Botty · Bayesianische Optimierung

Bayesian Optimization (BO)

Smart parameter search: a probabilistic model (usually a Gaussian process) of the objective proposes the next most promising test point, balancing exploration vs. exploitation. Finds good optima in 10-50 instead of thousands of backtests - but tends toward sharper overfitting and must be embedded in walk-forward.

Problem

A trading strategy often has many parameters (stop distance, EMA period, filter thresholds). Testing every combination means running a backtest — and a backtest costs seconds to minutes. The search space grows exponentially: 5 parameters with 10 values each = 100,000 backtests. Grid search (try everything) and random search (sample randomly) waste almost all of their evaluations in obviously bad regions.

Idea

Bayesian optimization (BO) searches intelligently: it builds a probabilistic surrogate model of the objective f(parameter) -> performance and uses it to pick the next most promising point — instead of blindly scanning a grid.

The standard surrogate is a Gaussian process (GP): for any untested parameter point x it provides not just a prediction μ(x) but also an uncertainty σ(x). An acquisition function turns both into a decision — it balances:

Exploitation — test where μ(x) is high (probably good),
Exploration — test where σ(x) is high (still unknown).

Common acquisition functions:

  Upper Confidence Bound:   UCB(x) = μ(x) + κ · σ(x)
  Expected Improvement:     EI(x)  = E[ max(f(x) − f_best, 0) ]

The procedure

Evaluate f at a few random starting points.
Fit the Gaussian process to all (x, y) pairs so far.
Maximize the acquisition function -> next test point x*.
Evaluate f(x*) (= one backtest), add the result.
Back to 2 — until the budget is exhausted.

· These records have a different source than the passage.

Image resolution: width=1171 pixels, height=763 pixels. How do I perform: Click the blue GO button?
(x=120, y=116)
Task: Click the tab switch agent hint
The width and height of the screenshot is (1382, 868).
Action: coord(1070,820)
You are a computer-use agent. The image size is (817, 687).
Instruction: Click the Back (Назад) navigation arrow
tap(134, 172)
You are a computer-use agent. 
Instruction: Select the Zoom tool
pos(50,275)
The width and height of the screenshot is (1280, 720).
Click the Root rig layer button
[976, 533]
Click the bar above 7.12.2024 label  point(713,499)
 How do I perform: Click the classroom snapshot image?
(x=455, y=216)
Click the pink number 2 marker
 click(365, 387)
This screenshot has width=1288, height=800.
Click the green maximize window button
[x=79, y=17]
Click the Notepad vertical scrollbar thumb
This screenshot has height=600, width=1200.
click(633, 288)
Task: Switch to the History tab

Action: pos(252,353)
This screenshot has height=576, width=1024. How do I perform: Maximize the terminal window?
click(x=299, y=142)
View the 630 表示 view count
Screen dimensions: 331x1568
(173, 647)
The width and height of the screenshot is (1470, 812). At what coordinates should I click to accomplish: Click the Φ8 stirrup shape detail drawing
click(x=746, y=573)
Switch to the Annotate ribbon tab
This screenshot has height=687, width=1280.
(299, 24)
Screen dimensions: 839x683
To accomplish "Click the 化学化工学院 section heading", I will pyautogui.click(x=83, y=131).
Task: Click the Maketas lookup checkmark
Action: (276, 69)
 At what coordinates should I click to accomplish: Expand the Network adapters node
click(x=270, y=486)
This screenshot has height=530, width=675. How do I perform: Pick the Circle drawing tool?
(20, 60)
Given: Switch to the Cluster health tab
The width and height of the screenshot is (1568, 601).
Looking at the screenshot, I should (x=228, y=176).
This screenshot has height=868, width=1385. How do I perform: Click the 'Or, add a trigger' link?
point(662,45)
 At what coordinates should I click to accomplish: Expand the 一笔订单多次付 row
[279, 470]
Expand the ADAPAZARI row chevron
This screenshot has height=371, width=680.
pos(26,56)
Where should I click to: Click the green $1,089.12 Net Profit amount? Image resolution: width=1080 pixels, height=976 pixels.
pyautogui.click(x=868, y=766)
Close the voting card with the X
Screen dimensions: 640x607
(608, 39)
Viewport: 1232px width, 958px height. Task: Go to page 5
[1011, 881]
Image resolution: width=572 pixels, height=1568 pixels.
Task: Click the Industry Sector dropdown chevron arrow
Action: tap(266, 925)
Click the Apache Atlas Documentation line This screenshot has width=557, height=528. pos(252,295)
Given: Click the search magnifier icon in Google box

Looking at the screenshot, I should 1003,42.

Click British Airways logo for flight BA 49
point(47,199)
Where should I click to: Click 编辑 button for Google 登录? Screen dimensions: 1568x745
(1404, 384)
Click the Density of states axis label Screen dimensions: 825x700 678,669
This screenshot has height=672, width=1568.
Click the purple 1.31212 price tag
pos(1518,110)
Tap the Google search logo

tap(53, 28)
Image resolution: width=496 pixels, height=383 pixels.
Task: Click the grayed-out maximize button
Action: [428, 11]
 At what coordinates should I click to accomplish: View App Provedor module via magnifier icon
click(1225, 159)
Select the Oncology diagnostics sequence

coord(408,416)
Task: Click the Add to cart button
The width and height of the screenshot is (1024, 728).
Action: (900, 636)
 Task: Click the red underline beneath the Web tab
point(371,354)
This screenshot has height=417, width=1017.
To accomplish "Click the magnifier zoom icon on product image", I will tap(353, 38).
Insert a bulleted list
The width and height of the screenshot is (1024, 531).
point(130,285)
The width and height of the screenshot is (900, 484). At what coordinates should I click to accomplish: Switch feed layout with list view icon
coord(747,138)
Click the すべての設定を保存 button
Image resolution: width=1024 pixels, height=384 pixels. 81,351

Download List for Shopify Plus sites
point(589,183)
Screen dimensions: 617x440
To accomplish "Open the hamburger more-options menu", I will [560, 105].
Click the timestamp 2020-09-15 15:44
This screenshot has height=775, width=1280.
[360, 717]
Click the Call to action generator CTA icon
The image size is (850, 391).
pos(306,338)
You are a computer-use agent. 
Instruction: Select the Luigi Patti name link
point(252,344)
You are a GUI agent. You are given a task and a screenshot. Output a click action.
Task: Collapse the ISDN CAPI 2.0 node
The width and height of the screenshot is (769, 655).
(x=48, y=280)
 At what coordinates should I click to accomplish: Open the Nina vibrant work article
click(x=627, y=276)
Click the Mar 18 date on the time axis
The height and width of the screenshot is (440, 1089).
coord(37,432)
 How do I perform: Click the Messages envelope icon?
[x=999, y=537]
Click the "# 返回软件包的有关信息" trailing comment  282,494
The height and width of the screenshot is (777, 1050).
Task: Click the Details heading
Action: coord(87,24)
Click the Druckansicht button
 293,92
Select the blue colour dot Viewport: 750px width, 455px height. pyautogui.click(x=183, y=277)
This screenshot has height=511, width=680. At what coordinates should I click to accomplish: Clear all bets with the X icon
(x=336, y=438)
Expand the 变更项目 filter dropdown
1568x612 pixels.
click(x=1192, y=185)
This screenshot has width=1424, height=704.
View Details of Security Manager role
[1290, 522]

This way BO often finds good optima in 10-50 evaluations where grid search needs thousands. Well-known tools: Optuna (TPE sampler), scikit-optimize, Hyperopt, BoTorch.

The trap in trading

BO is designed to chase the peak — and that is precisely what is dangerous in trading:

Sharper overfitting than grid. BO aggressively hunts the highest backtest value. If that peak is just luck (a lucky cluster of trades), BO finds it more reliably than grid search and overfits harder.
Noisy objectives. Backtest Sharpe is noisy; the Gaussian process, however, assumes a smooth function. Without noise modeling (or repeated evaluation) BO chases the noise.
Never optimize on the test set. BO must run inside a walk-forward loop and optimize only on train data; the out-of-sample validation evaluation stays untouched.

How Botty optimizes

Botty deliberately uses NO Bayesian optimization, but a grid sweep (backtesting/megasweep.py): phase 1 a coarse grid over all structural combinations, phase 2 a finer parameter grid of the top structures, phase 3 walk-forward validation. The reason: a coarse, uniform grid + a hard walk-forward hurdle is more robust against overfitting than an aggressive optimizer that finds the luckiest backtest peak. BO would be a candidate to speed up the expensive phase-2 search — but only with a noise model and strictly within the train window.

Not to be confused: Botty's BOCPD (Bayesian Online Change-Point Detection, ml/forecast/bocpd_live.py) is a feature for regime detection — it only shares the name "Bayesian" and has nothing to do with parameter optimization.

Trade-offs

✅ Drastically fewer evaluations than grid/random — ideal for expensive backtests. ✅ Delivers uncertainty too, not just a point estimate.

❌ Easily overfits noisy trading objectives — must be embedded in walk-forward. ❌ More complex (GP, acquisition, kernel choice) than a simple grid. ❌ With very many parameters (>20) the Gaussian process itself becomes expensive/unstable.